Task input ::

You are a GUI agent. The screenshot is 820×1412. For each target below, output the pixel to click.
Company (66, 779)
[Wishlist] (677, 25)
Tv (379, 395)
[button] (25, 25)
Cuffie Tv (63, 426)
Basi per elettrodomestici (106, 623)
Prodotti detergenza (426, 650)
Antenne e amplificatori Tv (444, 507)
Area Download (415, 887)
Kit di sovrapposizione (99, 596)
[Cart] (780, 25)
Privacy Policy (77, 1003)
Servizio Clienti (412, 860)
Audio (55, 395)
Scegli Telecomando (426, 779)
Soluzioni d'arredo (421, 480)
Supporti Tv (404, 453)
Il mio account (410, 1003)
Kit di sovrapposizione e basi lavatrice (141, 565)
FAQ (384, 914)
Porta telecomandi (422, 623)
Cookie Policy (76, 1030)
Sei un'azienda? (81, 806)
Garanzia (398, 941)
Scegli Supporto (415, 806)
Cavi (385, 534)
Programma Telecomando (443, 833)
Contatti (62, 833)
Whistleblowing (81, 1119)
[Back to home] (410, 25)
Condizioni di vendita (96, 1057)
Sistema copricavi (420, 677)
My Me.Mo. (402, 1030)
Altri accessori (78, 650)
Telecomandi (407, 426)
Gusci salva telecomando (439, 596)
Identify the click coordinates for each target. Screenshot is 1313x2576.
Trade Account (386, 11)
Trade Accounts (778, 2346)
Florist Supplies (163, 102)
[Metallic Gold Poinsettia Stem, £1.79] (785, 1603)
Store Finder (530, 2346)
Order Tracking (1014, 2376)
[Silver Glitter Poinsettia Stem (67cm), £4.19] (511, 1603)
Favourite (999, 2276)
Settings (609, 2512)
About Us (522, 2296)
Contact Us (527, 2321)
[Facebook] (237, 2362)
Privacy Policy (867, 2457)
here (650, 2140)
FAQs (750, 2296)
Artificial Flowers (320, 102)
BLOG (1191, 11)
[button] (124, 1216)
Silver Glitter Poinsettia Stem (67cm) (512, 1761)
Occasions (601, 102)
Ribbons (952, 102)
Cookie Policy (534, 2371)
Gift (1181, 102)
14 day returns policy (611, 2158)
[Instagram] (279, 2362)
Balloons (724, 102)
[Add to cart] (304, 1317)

Work to be completed :: Give back every line from the beginning of the records through the line holding "Florist Supplies (163, 102)", exactly as it reads, and leave out the rest.

Output for this task ::
You are a GUI agent. The screenshot is 820×1412. For each target below, output the pixel to click.
Company (66, 779)
[Wishlist] (677, 25)
Tv (379, 395)
[button] (25, 25)
Cuffie Tv (63, 426)
Basi per elettrodomestici (106, 623)
Prodotti detergenza (426, 650)
Antenne e amplificatori Tv (444, 507)
Area Download (415, 887)
Kit di sovrapposizione (99, 596)
[Cart] (780, 25)
Privacy Policy (77, 1003)
Servizio Clienti (412, 860)
Audio (55, 395)
Scegli Telecomando (426, 779)
Soluzioni d'arredo (421, 480)
Supporti Tv (404, 453)
Il mio account (410, 1003)
Kit di sovrapposizione e basi lavatrice (141, 565)
FAQ (384, 914)
Porta telecomandi (422, 623)
Cookie Policy (76, 1030)
Sei un'azienda? (81, 806)
Garanzia (398, 941)
Scegli Supporto (415, 806)
Cavi (385, 534)
Programma Telecomando (443, 833)
Contatti (62, 833)
Whistleblowing (81, 1119)
[Back to home] (410, 25)
Condizioni di vendita (96, 1057)
Sistema copricavi (420, 677)
My Me.Mo. (402, 1030)
Altri accessori (78, 650)
Telecomandi (407, 426)
Gusci salva telecomando (439, 596)
Identify the click coordinates for each target. Screenshot is 1313x2576.
Trade Account (386, 11)
Trade Accounts (778, 2346)
Florist Supplies (163, 102)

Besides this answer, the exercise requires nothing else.